The South Florida Water management District has been pumping water for the last two weeks.
What's being done to lessen the risk of floods
The month of June 2017 already had double the rainfall than the average for the entire month, and we still have 11 days to go.
“June has gotten off to a gangbuster start,” said John Mitnik with the South Florida Water Management District.
The first week of the month alone was nothing short of record breaking.
“That period of time was the most rain we’ve had in 7 consecutive days on record,” Mitnik said.
Pumps across South Florida are working non-stop, trying to keep up with water. So far the district has gotten 13 inches of rain.
“To put that in perspective, we generally have about 8 inches of rain for the entire month,” Mitnik said.
Peter Hoelderle with Economy Lawn Services said he can’t keep up with the demand.
“It’s non-stop,” Hoelderle said. “June’s been ridiculous, let’s just get it right. We didn’t get any rain for three months and then suddenly we get inundated.”
Mitnik said all that rain at once does pose a problem. Normally, at the beginning of the wet season, the soil is dry and able to absorb lots of water.
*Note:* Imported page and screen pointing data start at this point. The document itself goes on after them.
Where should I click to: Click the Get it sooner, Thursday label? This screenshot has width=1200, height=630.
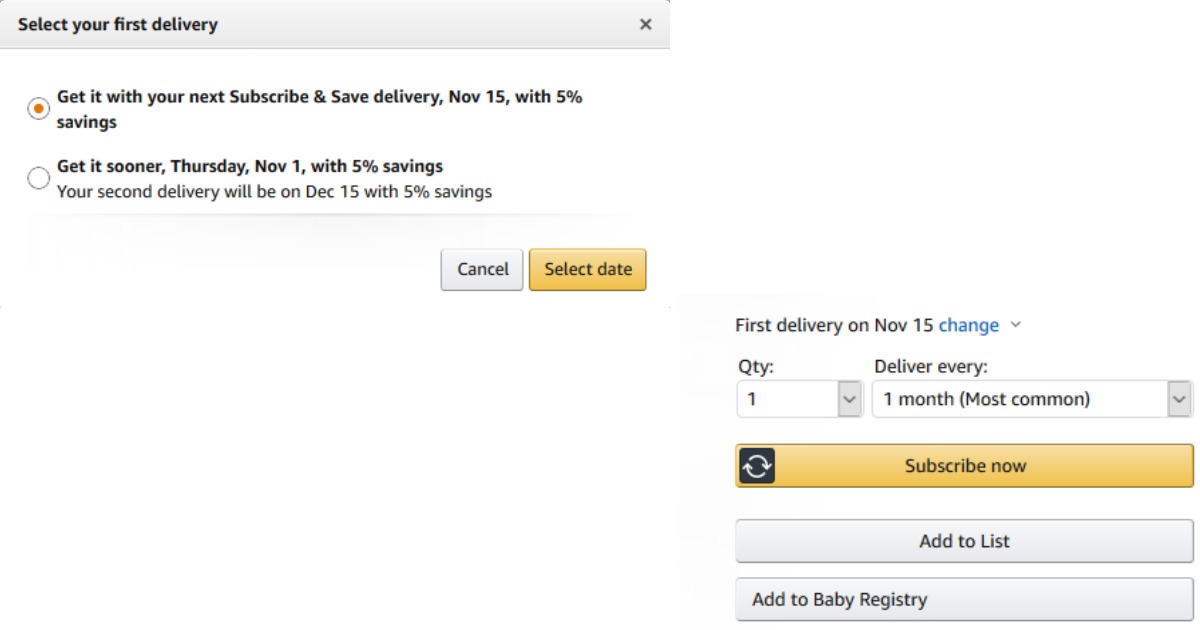click(249, 166)
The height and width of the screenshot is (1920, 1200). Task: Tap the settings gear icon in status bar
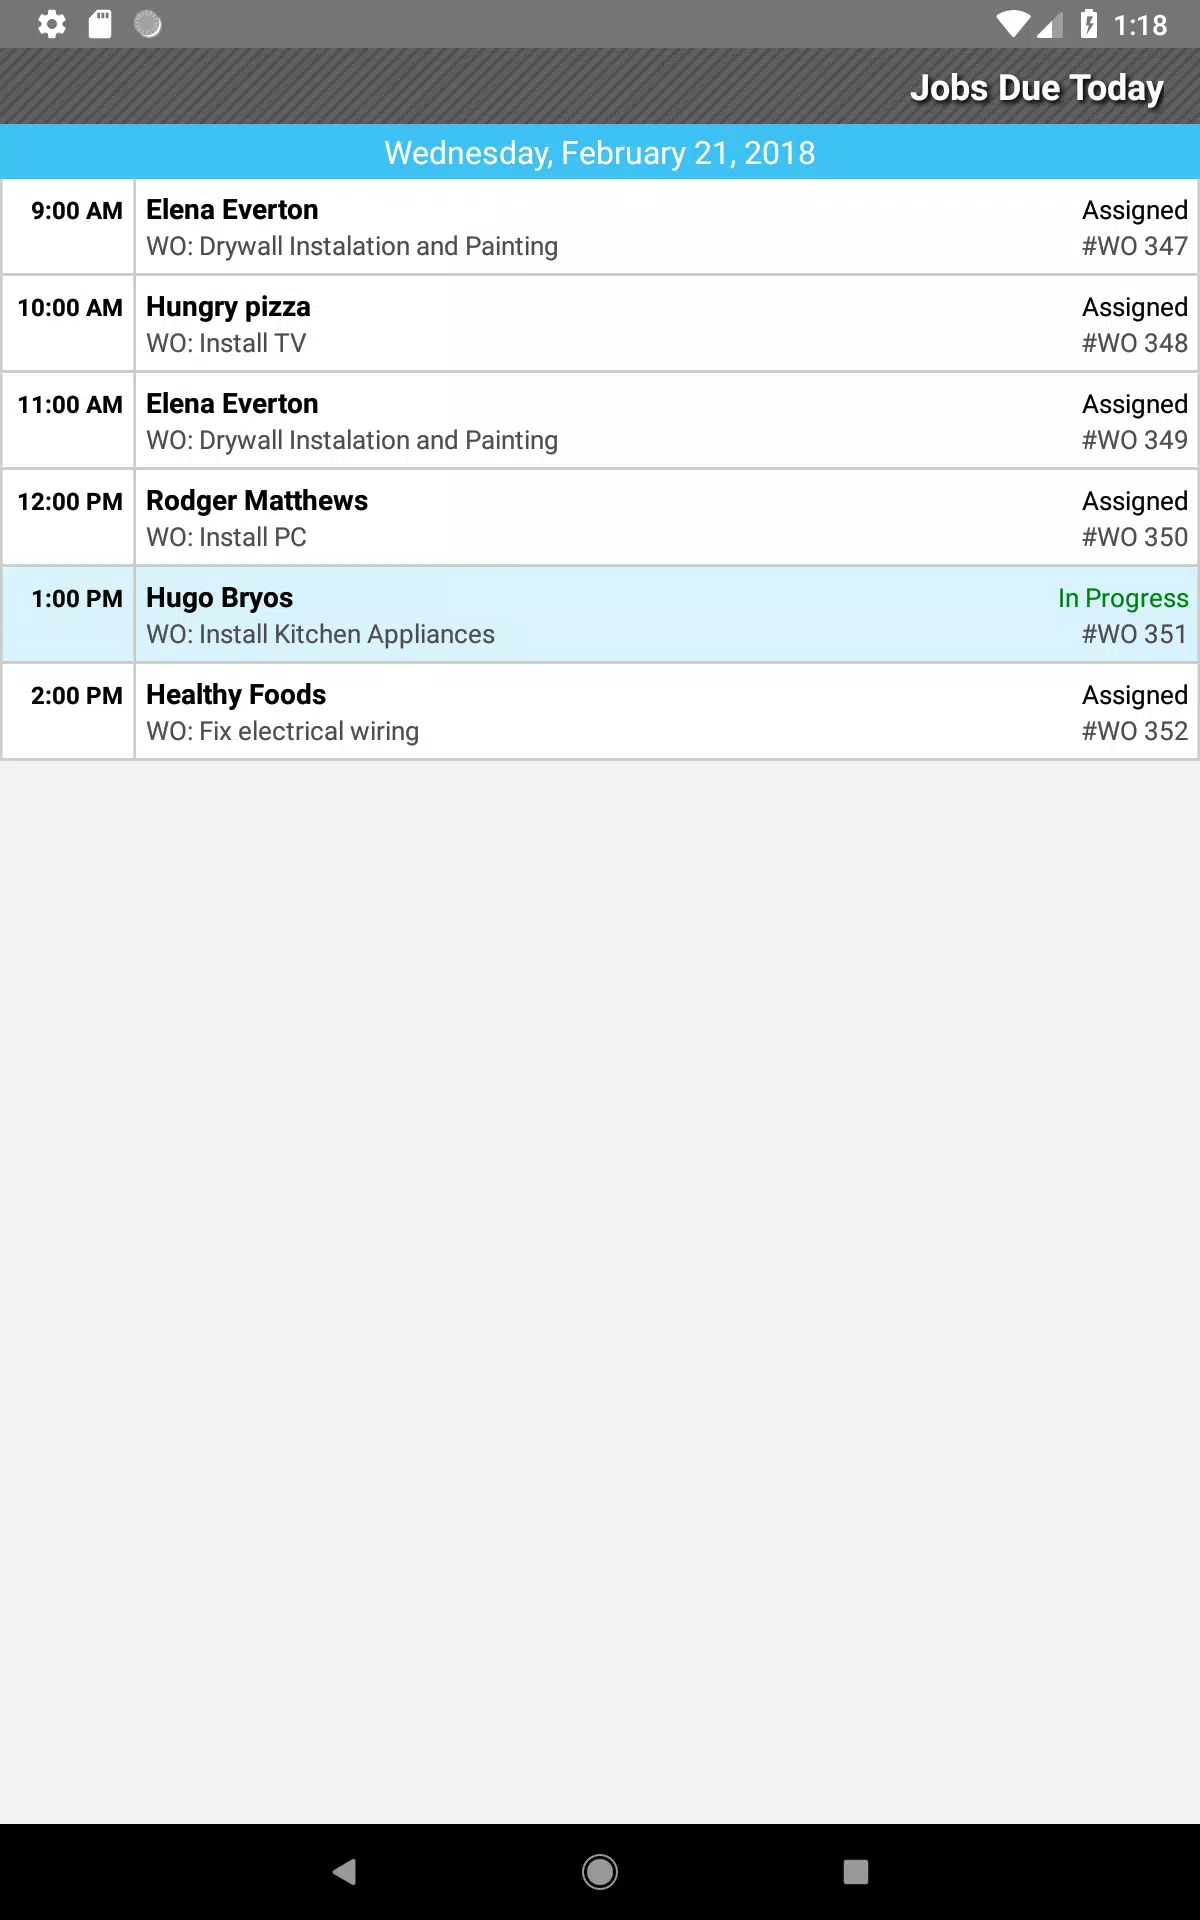pos(52,24)
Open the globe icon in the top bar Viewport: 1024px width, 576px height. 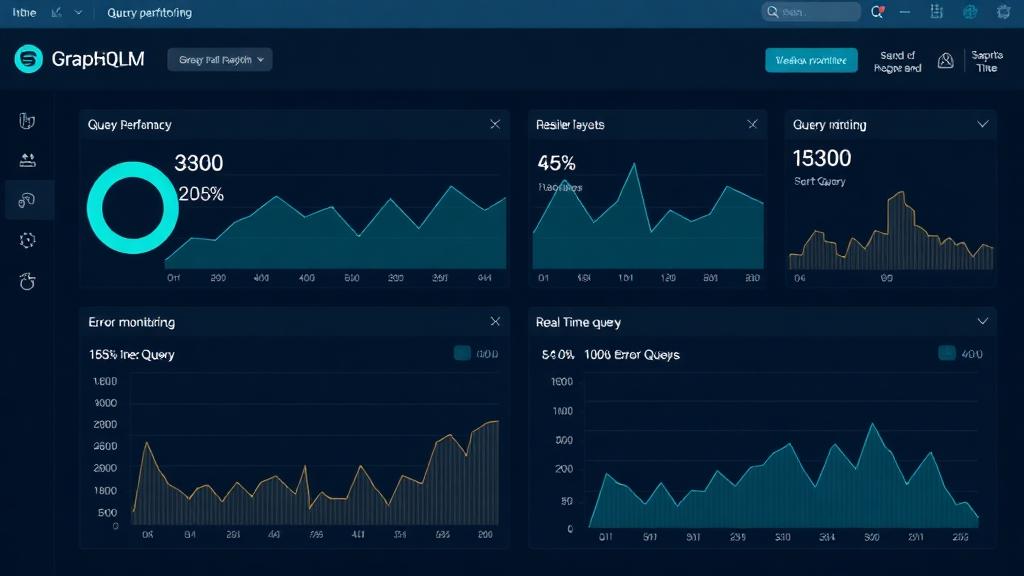(x=968, y=12)
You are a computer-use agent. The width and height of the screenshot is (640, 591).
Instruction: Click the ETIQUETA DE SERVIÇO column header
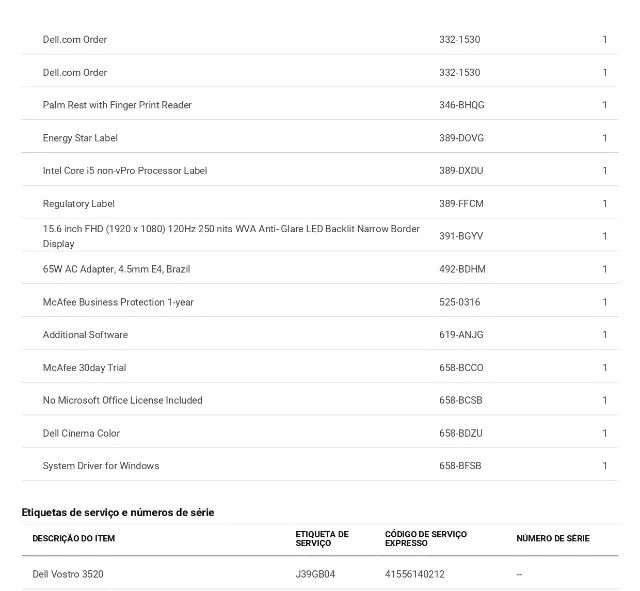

“When you get into the excessive rainfall that we’ve had in the first part of June, that soil storage is pretty much gone,” Mitnik said.
That means the flooding risk for the region is high. Mitnik said he is hoping for a break from the rain but if a tropical depression came our way, he said the district is prepared.
“In that event, we would do pre-storm drawdown and we would begin drawing down the entire canal system lower than it already is,” Mitnik said.